Accounts and services:

Twilio account (https://console.twilio.com) with a purchased phone number
OpenAI API key (https://platform.openai.com)
A separate phone number (SIM card) to register as the Signal bot
Your personal Signal number to receive notifications

Optional:

ElevenLabs account (https://elevenlabs.io) for higher-quality speech synthesis

2. Downloading the Project

Copy the project files to your server:

cd /opt
git clone <repository-url> ava
cd ava

If you are not using git, upload the files via SCP or SFTP to /opt/ava.

Create the required directories:

mkdir -p data/calls

3. Environment Variables

Copy the template file and open it in your editor:

cp .env.example .env
nano .env

Below is a description of each variable:

Twilio Voice

Variable	Description	Example
`TWILIO_ACCOUNT_SID`	Your Twilio account identifier. Found on the Twilio Console dashboard.	`ACxxxxxxxxxxxxxxxxxxxxxxxxxxxxxxxx`
`TWILIO_AUTH_TOKEN`	Twilio auth token. Also used for webhook signature validation.	`xxxxxxxxxxxxxxxxxxxxxxxxxxxxxxxx`
`TWILIO_PHONE_NUMBER`	The Twilio phone number that will receive forwarded calls.	`+48123456789`

Signal

Variable	Description	Example
`SIGNAL_CLI_URL`	Internal address of the signal-cli container.

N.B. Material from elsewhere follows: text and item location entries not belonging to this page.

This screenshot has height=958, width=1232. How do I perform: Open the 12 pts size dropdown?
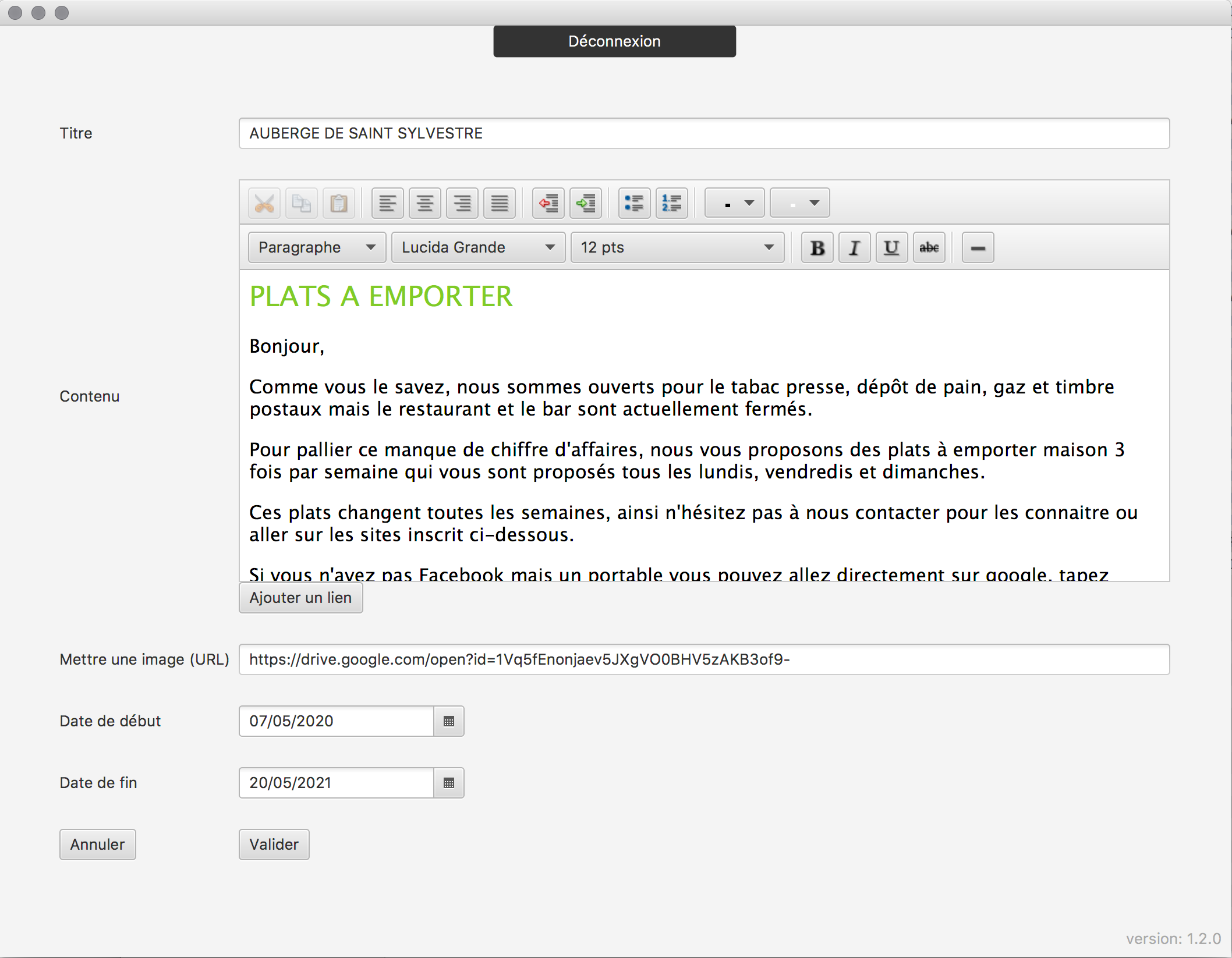(x=677, y=248)
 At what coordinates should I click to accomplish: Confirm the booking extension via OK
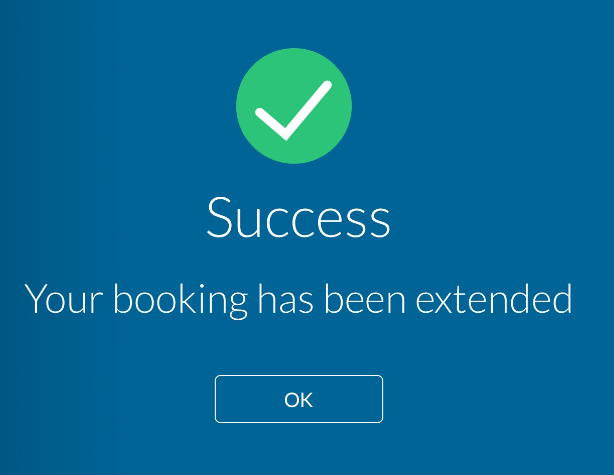click(299, 399)
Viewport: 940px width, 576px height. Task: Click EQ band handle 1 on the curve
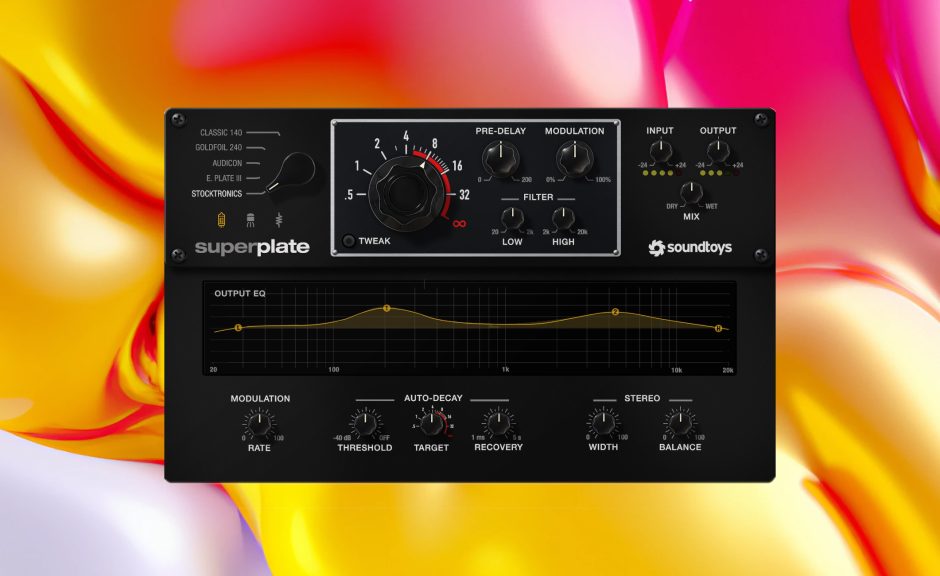pyautogui.click(x=385, y=309)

Do not change this value.	`http://signal-cli:8080`
`SIGNAL_SENDER_NUMBER`	The Signal bot phone number (a separate SIM card, registered in step 4).	`+48111222333`
`SIGNAL_RECIPIENT`	Your personal Signal number. AVA sends all notifications here.	`+48999888777`

OpenAI

Variable	Description	Example
`OPENAI_API_KEY`	Your OpenAI API key.	`sk-proj-...`
`OPENAI_MODEL`	(deprecated, use LLM_MODEL) GPT model for conversations.	`gpt-4o`
`LLM_PROVIDER`	LLM backend: `openai` (default) or `groq`.	`openai`
`LLM_MODEL`	Model name. Default: `gpt-4o-mini` (OpenAI), `llama-3.3-70b-versatile` (Groq).	`gpt-4o-mini`
`LLM_SUMMARY_MODEL`	Model for call summaries. Defaults to `LLM_MODEL`.	`gpt-4o-mini`
`GROQ_API_KEY`	Groq API key. Required when `LLM_PROVIDER=groq`.	(blank or key)

ElevenLabs TTS (Optional)

Variable	Description	Example
`ELEVENLABS_API_KEY`	ElevenLabs API key. Leave blank to skip ElevenLabs.	(blank or key)
`ELEVENLABS_VOICE_ID`	Single multilingual voice ID (used for all languages). Browse at https://elevenlabs.io/voice-library	`WAhoMTNdLdMoq1j3wf3I`
`ELEVENLABS_MODEL`	ElevenLabs model. `eleven_multilingual_v2` (best quality) or `eleven_turbo_v2_5` (faster, lower latency).	`eleven_turbo_v2_5`
`OPENAI_TTS_VOICE`	Fallback OpenAI TTS voice (used when ElevenLabs is unavailable). Options: alloy, echo, fable, onyx, nova, shimmer.	`nova`

Personalisation

Variable	Description
`OWNER_CONTEXT`	Assistant persona + owner information, injected into the GPT-4o system prompt. Must be a single line (no newlines). This is your private configuration — it stays in `.env` and is never committed to git. See section 12 for details.

Language

Variable	Description	Example
`DEFAULT_STT_LANG`	Default Twilio STT language before prefix detection.	`en-US`
`SIGNAL_LANG`	Language for Signal notifications and summaries (`en` or `pl`).	`en`

Infrastructure

Variable	Description	Example
`COMPOSE_PROFILES`	Docker Compose profile controlling the ingress method. `caddy` = Caddy + Let's Encrypt, `tunnel` = Cloudflare Tunnel.	`caddy`
`PUBLIC_URL`	The public HTTPS address where the server is reachable from the internet.	`https://ava.your-domain.com`
`DOMAIN`	The domain name (without https://). Used by Caddy to obtain an SSL certificate. Required only with the `caddy` profile.	`ava.your-domain.com`
`CLOUDFLARE_TUNNEL_TOKEN`	Tunnel token from the Cloudflare Zero Trust dashboard. Required only with the `tunnel` profile.	`eyJhIjo...`

4. Signal Bot Registration

AVA communicates with you through Signal. You need a separate SIM card whose number will be registered as the "bot".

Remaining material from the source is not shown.